Ever felt frustrated with the complexity of running PostgreSQL on Kubernetes? Manually setting up data volumes, services, deployments, managing backups, managing secrets holding credentials, not to mention high availability... There is a lot of complexity in running stateful applications in Kubernetes. This is especially true if you're aiming to achieve this in a declarative GitOps way.
There is a way to simplify this process, to deploy PostgreSQL declaratively, and have a production-ready setup with just a few lines of declarative yaml.
That's where the Crunchy Data Postgres Operator comes in.
In this article, let's deploy PostgreSQL declaratively, creating a production-ready setup on Kubernetes.
If you'd rather watch than read:
Installing Crunchy Data Postgres Operator
To follow along, you need to have a kubernetes cluster running.

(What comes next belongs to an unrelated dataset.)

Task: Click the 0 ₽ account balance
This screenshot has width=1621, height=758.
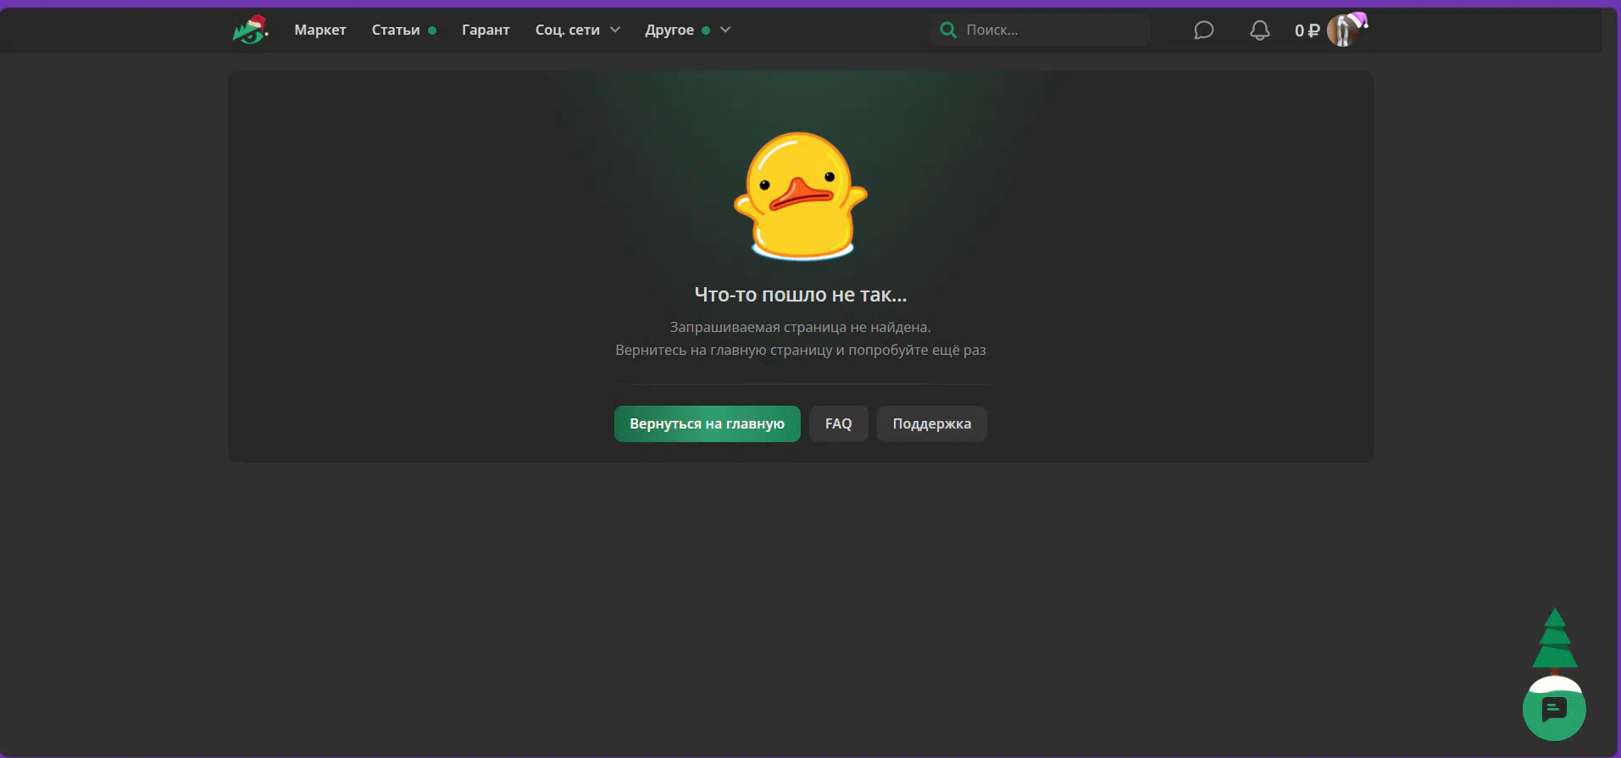Action: [x=1306, y=30]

On my local machine I will be using Rancher Desktop - see my video on that topic. Or you can do so in the cloud or even in your own homelab, and wouldn’t you know, I have a video on how to easily set up a kubernetes homelab as well.
Let’s get back to the task at hand. Installing PGO is not that complicated, however it presented a few challenges when I initially started out, especially since I was a beginner in Kubernetes back then. So I am aiming to simplify this process for you.
To help us out Crunchy has prepared a github repo with code examples. You can find that in the quick start guide from the documentation.
Let’s clone that repo locally and see what’s inside.
There are a couple of ways to install PGO, or actually most things in kubernetes. One is through Helm and one is through Kustomize.
I will use Kustomize, it is the closest thing to native kubernetes manifests and I believe the easiest to figure out what exactly is being installed.
You'll want to check out the folder conveniently named install
. And yet again, there are a couple of ways of installing it. One is the single namespace install, where PGO will manage Postgres instances in, well, a single namespace, and the other one is a cluster-wide installation where PGO can manage postgres instances in any namespace in the cluster. The main difference is in the permissions you give PGO within your cluster.
This type of cluster-wide operator is important and we will see that later on we'll talk about the interesting topic of Platform Development.
The cluster-wide installation manifests can be found in the default
folder.
Here we can check the manifest file, it references other manifests, but we can understand what it’s trying to do: install a CRD or a custom resource definition, which is how you extend the kubernetes API, it applies some role based access controls (RBAC), and some thing called “manager” which is just a deployment, a pod that will run an image with the code that makes all of this possible.
OK let’s try to apply these manifests, kubectl apply -k ./kustomize/install/default
and here we get the first error. The annotation is too long. To fix it you just need server-side apply. I added the --force-conflicts flag as well but that’s optional. Here is the final command:
kubectl apply -k ./kustomize/install/default --server-side --force-conflicts
And that’s it, we now have the Crunchy Data Postgres Operator installed!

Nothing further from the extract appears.